PROMPT:
Pictures stay out of the copy. Repeat exactly the lines from the first entry below through the line that contains "[Hungarian Research Network] (43, 184)", and nothing beyond.

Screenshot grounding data
------

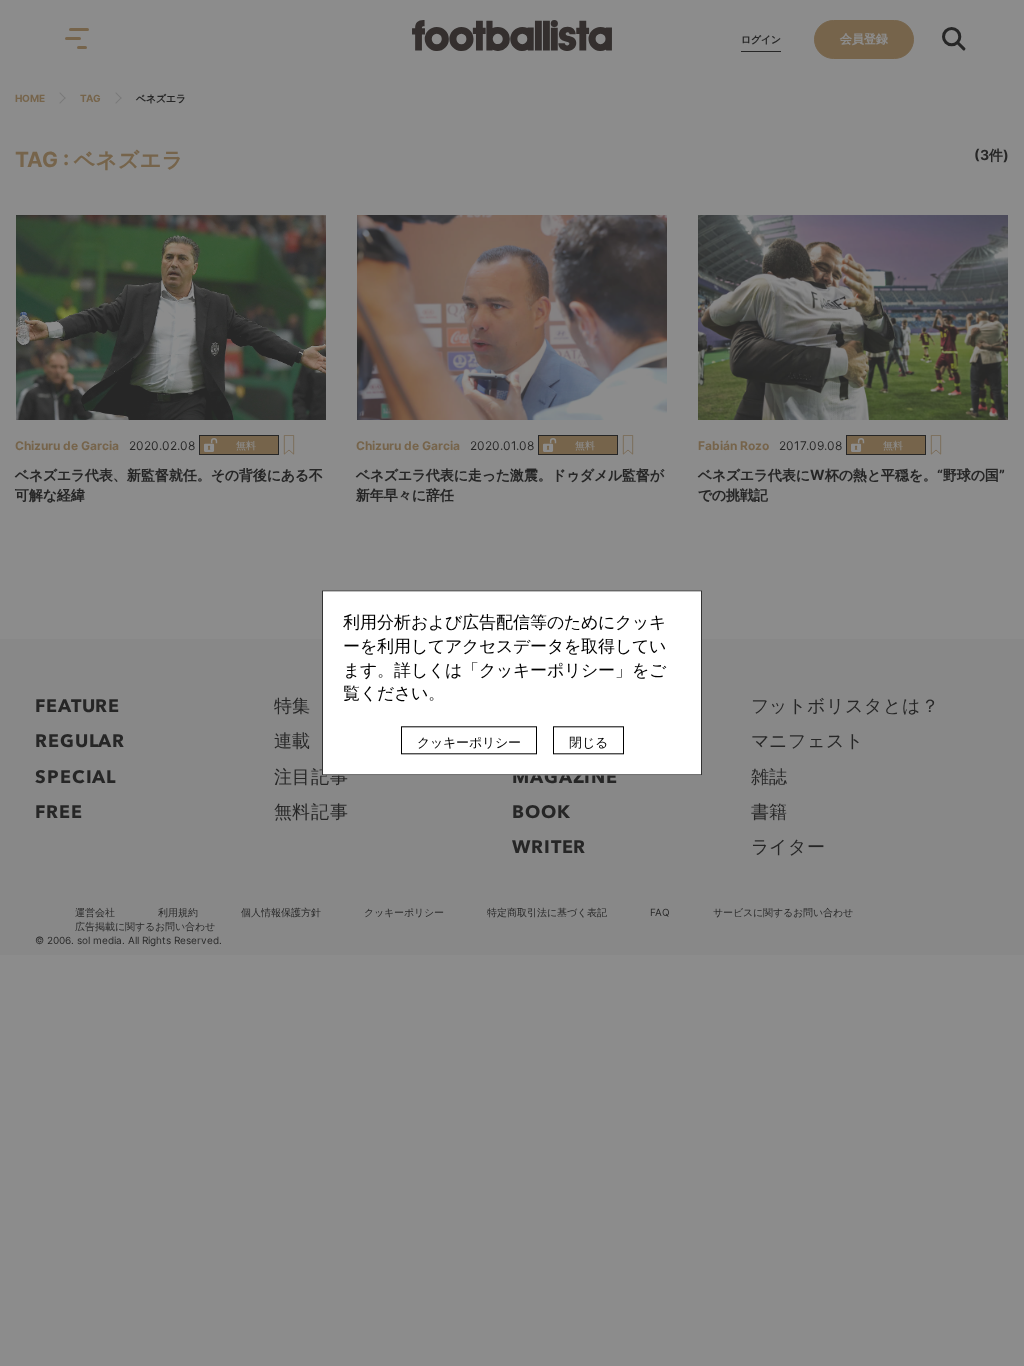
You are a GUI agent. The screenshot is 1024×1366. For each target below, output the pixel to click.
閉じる (588, 743)
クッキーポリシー (469, 743)
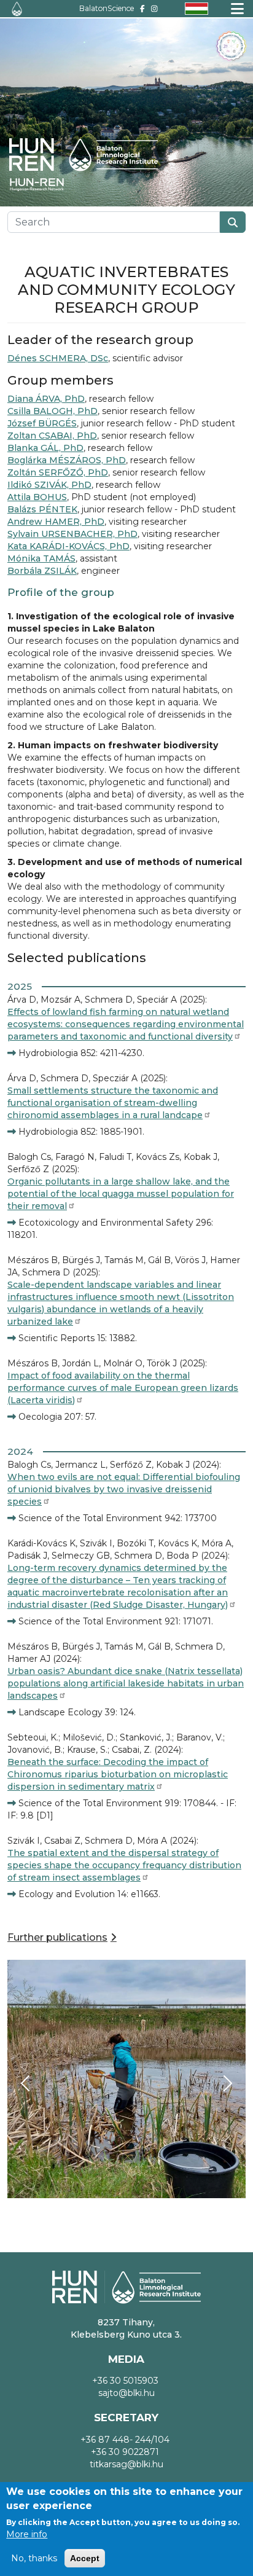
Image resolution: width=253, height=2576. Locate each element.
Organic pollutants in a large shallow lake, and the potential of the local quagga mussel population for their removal (120, 1194)
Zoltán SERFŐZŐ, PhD (57, 472)
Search (233, 222)
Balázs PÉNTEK (42, 509)
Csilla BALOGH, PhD (52, 411)
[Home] (17, 9)
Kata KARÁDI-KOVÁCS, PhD (68, 546)
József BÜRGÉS (42, 423)
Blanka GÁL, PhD (45, 447)
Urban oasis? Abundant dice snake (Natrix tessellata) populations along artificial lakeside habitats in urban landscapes (125, 1683)
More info (26, 2534)
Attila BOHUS (37, 497)
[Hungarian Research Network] (43, 184)
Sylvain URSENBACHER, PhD (72, 533)
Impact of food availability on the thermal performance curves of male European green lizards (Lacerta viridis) (122, 1388)
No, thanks (34, 2558)
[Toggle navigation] (237, 8)
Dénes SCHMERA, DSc (57, 358)
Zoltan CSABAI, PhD (52, 435)
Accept (84, 2558)
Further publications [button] (57, 1937)
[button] (126, 2078)
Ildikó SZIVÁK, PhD (49, 484)
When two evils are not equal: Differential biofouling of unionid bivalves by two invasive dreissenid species (123, 1489)
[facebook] (142, 8)
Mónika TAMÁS (41, 558)
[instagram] (154, 8)
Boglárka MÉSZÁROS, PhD (66, 460)
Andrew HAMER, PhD (55, 521)
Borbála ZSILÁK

------

OUTPUT:
You are a GUI agent. The screenshot is 1024×1366. For each target below, output the pixel to click.
閉じる (588, 743)
クッキーポリシー (469, 743)
Image resolution: width=253, height=2576. Locate each element.
Organic pollutants in a large shallow lake, and the potential of the local quagga mussel population for their removal (120, 1194)
Zoltán SERFŐZŐ, PhD (57, 472)
Search (233, 222)
Balázs PÉNTEK (42, 509)
Csilla BALOGH, PhD (52, 411)
[Home] (17, 9)
Kata KARÁDI-KOVÁCS, PhD (68, 546)
József BÜRGÉS (42, 423)
Blanka GÁL, PhD (45, 447)
Urban oasis? Abundant dice snake (Natrix tessellata) populations along artificial lakeside habitats in urban landscapes (125, 1683)
More info (26, 2534)
Attila BOHUS (37, 497)
[Hungarian Research Network] (43, 184)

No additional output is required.